======== Data shown
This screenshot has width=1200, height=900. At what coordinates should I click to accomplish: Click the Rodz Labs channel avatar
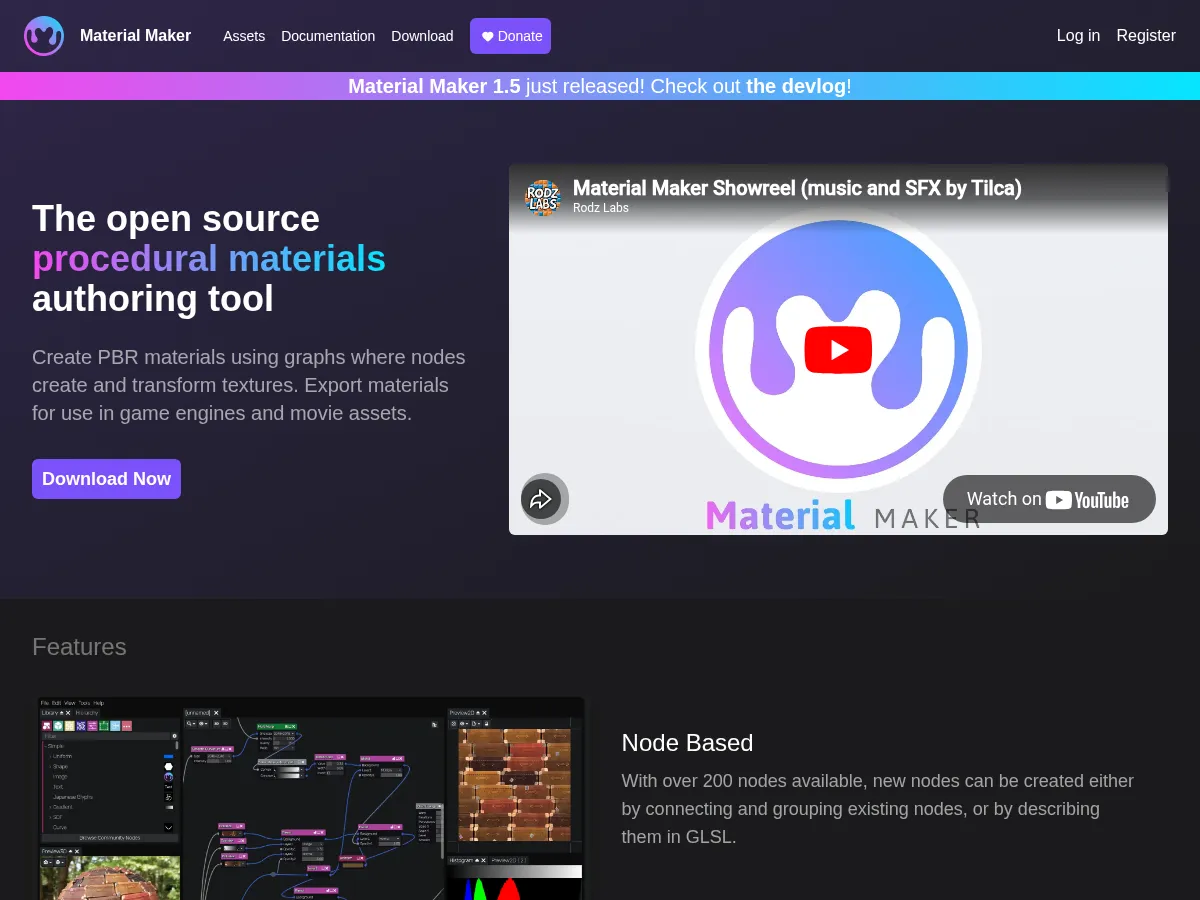point(543,197)
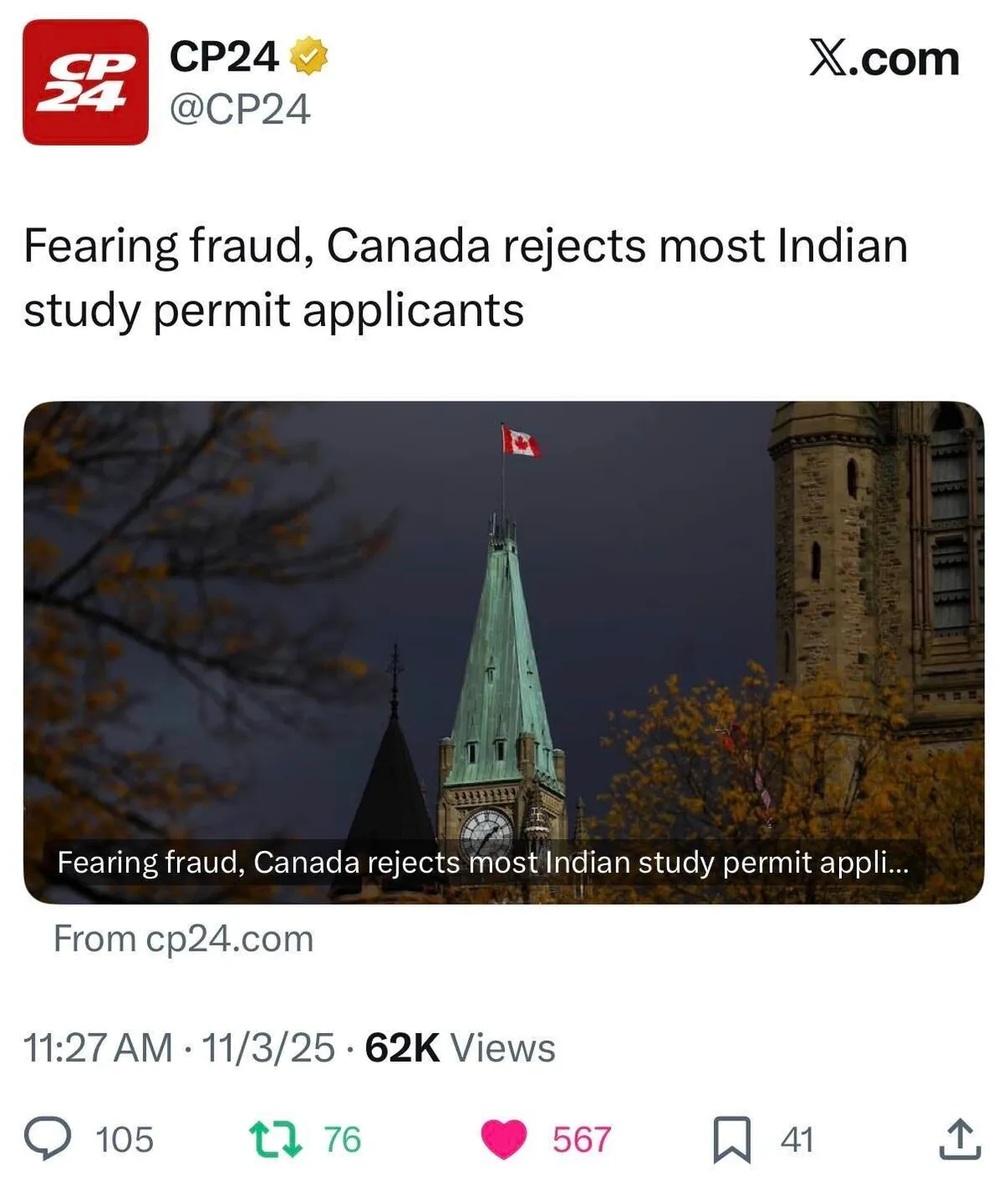
Task: Click the 41 bookmarks count
Action: (796, 1140)
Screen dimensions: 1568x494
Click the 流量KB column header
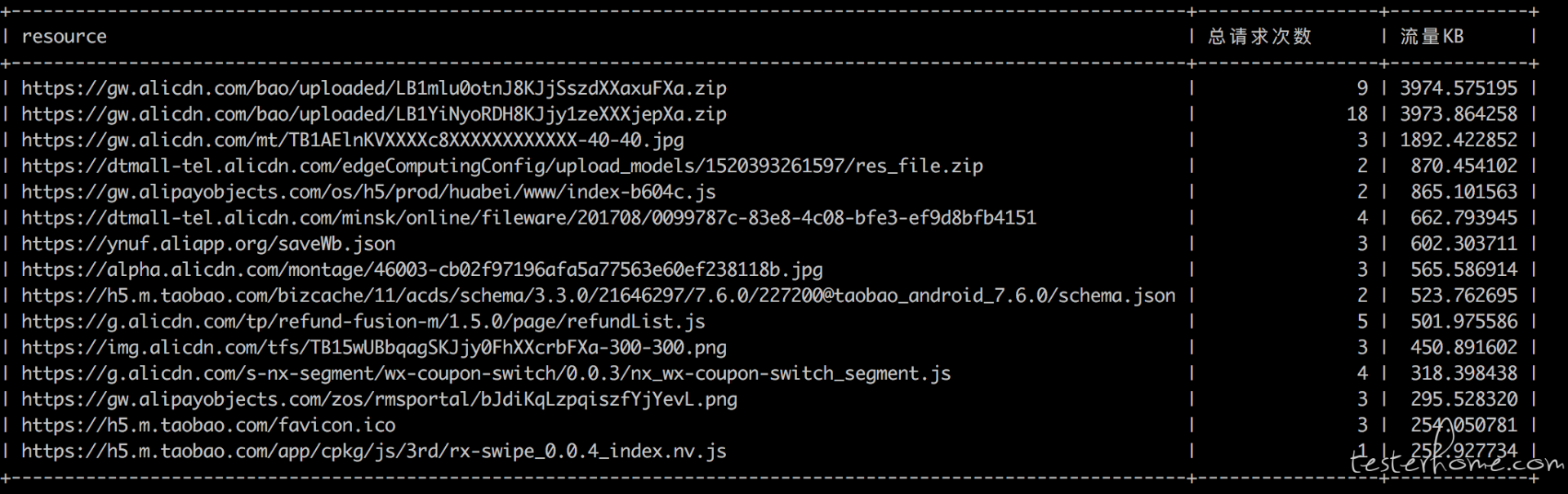click(x=1432, y=37)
================
[Task directions] Extract, word for word, every line from the one holding "Screen dimensions: 1568x494" through the closing line of the data above. Do not include any pictures.

[Response to this exercise]
Screen dimensions: 1568x494
Click the 流量KB column header
click(x=1432, y=37)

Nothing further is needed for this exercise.